[Cel ćwiczenia]: Przekształć wszystkie poniższe pozycje w tabelę Markdown z kolumnami „Nr” i „Wiersz”, gdzie „Nr” to kolejny numer, a „Wiersz” to treść danego wiersza. Puste wiersze pomiń.

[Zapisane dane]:
────

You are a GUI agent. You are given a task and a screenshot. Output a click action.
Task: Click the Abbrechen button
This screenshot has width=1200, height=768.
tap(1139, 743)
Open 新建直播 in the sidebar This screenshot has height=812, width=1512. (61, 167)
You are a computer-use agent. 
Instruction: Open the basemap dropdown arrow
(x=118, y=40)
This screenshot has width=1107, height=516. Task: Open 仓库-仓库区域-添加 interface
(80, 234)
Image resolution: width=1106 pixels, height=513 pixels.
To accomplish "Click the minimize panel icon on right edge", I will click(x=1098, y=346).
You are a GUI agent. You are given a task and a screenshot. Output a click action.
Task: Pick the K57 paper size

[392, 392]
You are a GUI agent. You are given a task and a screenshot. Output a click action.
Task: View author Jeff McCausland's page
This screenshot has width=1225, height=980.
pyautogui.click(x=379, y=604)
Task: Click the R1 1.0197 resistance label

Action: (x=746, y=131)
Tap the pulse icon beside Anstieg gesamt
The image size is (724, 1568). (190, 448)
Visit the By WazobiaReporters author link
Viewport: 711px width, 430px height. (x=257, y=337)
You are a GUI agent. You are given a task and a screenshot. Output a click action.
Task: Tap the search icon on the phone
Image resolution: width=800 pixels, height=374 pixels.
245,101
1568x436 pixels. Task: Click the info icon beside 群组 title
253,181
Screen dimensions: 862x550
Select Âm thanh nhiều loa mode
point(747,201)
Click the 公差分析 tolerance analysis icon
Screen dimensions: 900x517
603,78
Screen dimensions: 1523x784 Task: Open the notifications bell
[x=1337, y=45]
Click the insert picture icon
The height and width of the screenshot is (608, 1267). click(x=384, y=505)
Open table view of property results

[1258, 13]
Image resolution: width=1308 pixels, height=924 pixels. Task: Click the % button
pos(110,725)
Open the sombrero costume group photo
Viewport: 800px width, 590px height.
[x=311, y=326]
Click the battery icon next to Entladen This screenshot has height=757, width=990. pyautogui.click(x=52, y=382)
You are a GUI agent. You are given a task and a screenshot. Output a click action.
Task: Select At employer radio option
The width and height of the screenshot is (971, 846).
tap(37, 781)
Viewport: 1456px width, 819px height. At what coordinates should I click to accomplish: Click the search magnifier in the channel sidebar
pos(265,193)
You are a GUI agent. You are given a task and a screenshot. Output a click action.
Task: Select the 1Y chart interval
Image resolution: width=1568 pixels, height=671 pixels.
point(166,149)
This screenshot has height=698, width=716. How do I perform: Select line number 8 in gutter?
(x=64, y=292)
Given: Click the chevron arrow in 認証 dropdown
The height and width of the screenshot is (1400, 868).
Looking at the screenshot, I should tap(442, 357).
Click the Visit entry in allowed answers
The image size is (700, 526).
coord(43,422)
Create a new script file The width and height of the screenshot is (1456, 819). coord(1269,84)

────

[Rozwiązanie ćwiczenia]:
| Nr | Wiersz |
|---|---|
| 1 | You are a GUI agent. You are given a task and a screenshot. Output a click action. |
| 2 | Task: Click the Abbrechen button |
| 3 | This screenshot has width=1200, height=768. |
| 4 | tap(1139, 743) |
| 5 | Open 新建直播 in the sidebar This screenshot has height=812, width=1512. (61, 167) |
| 6 | You are a computer-use agent.  |
| 7 | Instruction: Open the basemap dropdown arrow |
| 8 | (x=118, y=40) |
| 9 | This screenshot has width=1107, height=516. Task: Open 仓库-仓库区域-添加 interface |
| 10 | (80, 234) |
| 11 | Image resolution: width=1106 pixels, height=513 pixels. |
| 12 | To accomplish "Click the minimize panel icon on right edge", I will click(x=1098, y=346). |
| 13 | You are a GUI agent. You are given a task and a screenshot. Output a click action. |
| 14 | Task: Pick the K57 paper size |
| 15 | [392, 392] |
| 16 | You are a GUI agent. You are given a task and a screenshot. Output a click action. |
| 17 | Task: View author Jeff McCausland's page |
| 18 | This screenshot has width=1225, height=980. |
| 19 | pyautogui.click(x=379, y=604) |
| 20 | Task: Click the R1 1.0197 resistance label |
| 21 | Action: (x=746, y=131) |
| 22 | Tap the pulse icon beside Anstieg gesamt |
| 23 | The image size is (724, 1568). (190, 448) |
| 24 | Visit the By WazobiaReporters author link |
| 25 | Viewport: 711px width, 430px height. (x=257, y=337) |
| 26 | You are a GUI agent. You are given a task and a screenshot. Output a click action. |
| 27 | Task: Tap the search icon on the phone |
| 28 | Image resolution: width=800 pixels, height=374 pixels. |
| 29 | 245,101 |
| 30 | 1568x436 pixels. Task: Click the info icon beside 群组 title |
| 31 | 253,181 |
| 32 | Screen dimensions: 862x550 |
| 33 | Select Âm thanh nhiều loa mode |
| 34 | point(747,201) |
| 35 | Click the 公差分析 tolerance analysis icon |
| 36 | Screen dimensions: 900x517 |
| 37 | 603,78 |
| 38 | Screen dimensions: 1523x784 Task: Open the notifications bell |
| 39 | [x=1337, y=45] |
| 40 | Click the insert picture icon |
| 41 | The height and width of the screenshot is (608, 1267). click(x=384, y=505) |
| 42 | Open table view of property results |
| 43 | [1258, 13] |
| 44 | Image resolution: width=1308 pixels, height=924 pixels. Task: Click the % button |
| 45 | pos(110,725) |
| 46 | Open the sombrero costume group photo |
| 47 | Viewport: 800px width, 590px height. |
| 48 | [x=311, y=326] |
| 49 | Click the battery icon next to Entladen This screenshot has height=757, width=990. pyautogui.click(x=52, y=382) |
| 50 | You are a GUI agent. You are given a task and a screenshot. Output a click action. |
| 51 | Task: Select At employer radio option |
| 52 | The width and height of the screenshot is (971, 846). |
| 53 | tap(37, 781) |
| 54 | Viewport: 1456px width, 819px height. At what coordinates should I click to accomplish: Click the search magnifier in the channel sidebar |
| 55 | pos(265,193) |
| 56 | You are a GUI agent. You are given a task and a screenshot. Output a click action. |
| 57 | Task: Select the 1Y chart interval |
| 58 | Image resolution: width=1568 pixels, height=671 pixels. |
| 59 | point(166,149) |
| 60 | This screenshot has height=698, width=716. How do I perform: Select line number 8 in gutter? |
| 61 | (x=64, y=292) |
| 62 | Given: Click the chevron arrow in 認証 dropdown |
| 63 | The height and width of the screenshot is (1400, 868). |
| 64 | Looking at the screenshot, I should tap(442, 357). |
| 65 | Click the Visit entry in allowed answers |
| 66 | The image size is (700, 526). |
| 67 | coord(43,422) |
| 68 | Create a new script file The width and height of the screenshot is (1456, 819). coord(1269,84) |